The modelling of shapes often involves the detection/segmentation of a shape, the registration or correspondence between shapes, the description and representation of the space of shapes and finally doing useful statistics on this space. The modelling happens typically in a progressive approach but can also involve feedback and iteration for instance using the representation and the statistics upon it to improve the segmentation and so forth.

For elastic objects without the possibility of expert or automatic annotation of landmarks it is an open question how to summarize the shape appearance. Possibly implicit representations of surfaces could be registered with the simplest possible warp. The statistics could perhaps be expressed in terms of the likelihood of the necessary warp. Obviously this will - as usually in shape statistics - tie the registration and the statistics closely together.

This Ph.D. project will investigated the statistics of elastic shapes. A source of inspiration and primary application and evaluation area for the developed theory will be the modelling of Human Embryos. Optical 3D scans of Human Embryos with typical four blastomeres will be available as data. A possible question could be the statistical quantisation of intrinsic blastomere shape versus deformation caused by external interaction or statistics on ensembles of elastic objects.

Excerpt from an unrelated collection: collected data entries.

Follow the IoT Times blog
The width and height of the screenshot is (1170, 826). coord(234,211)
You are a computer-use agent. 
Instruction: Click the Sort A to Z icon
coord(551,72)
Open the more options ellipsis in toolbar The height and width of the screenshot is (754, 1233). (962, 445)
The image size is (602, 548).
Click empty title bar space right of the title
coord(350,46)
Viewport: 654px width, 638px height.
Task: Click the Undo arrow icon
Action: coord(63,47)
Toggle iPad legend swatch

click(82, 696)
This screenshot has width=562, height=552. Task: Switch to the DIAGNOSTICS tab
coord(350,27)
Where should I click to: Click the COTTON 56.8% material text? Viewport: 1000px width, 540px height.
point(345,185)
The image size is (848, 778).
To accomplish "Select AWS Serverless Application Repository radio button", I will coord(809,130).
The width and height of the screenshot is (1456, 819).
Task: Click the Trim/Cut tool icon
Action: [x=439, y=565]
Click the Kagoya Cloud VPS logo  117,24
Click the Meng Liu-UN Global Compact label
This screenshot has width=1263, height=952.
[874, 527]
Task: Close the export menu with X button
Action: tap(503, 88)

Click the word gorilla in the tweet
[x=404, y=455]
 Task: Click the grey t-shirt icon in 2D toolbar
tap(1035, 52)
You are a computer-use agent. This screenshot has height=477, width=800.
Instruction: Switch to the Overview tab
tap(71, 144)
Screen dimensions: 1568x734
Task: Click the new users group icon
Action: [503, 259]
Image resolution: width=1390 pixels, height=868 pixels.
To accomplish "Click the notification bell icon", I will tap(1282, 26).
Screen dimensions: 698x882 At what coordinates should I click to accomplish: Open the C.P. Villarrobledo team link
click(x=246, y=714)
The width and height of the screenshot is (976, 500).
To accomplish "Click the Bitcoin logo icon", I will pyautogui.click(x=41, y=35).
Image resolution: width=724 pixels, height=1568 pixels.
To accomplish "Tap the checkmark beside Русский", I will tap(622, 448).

T.F.Cootes, C.J.Taylor, D.H.Cooper, J.Graham Active Shape Models - Their Training and Application Computer Vision and Image Understanding Vol.61, No.1 January pp.38-59, 1995.


M.Nielsen, P.Johansen, A.D.Jackson, B.Laustrup Brownian Warps:A Least Committed Prior for Non-Rigid Registration Medical Image Computing and Computer-Assisted Intervention, 2002, Tokyo, Japan.


U.D.Pedersen, O.F.Olsen, N.H.Olsen A Multiphase Variational Level Set Approach for Modelling Human Embryos 2nd IEEE Workshop on Variational, Geometric and Level Set Methods in Computer Vision. In conjunction with ICCV, 2003, Nice, France.


Contact person and potential supervisor: Ole Fogh Olsen.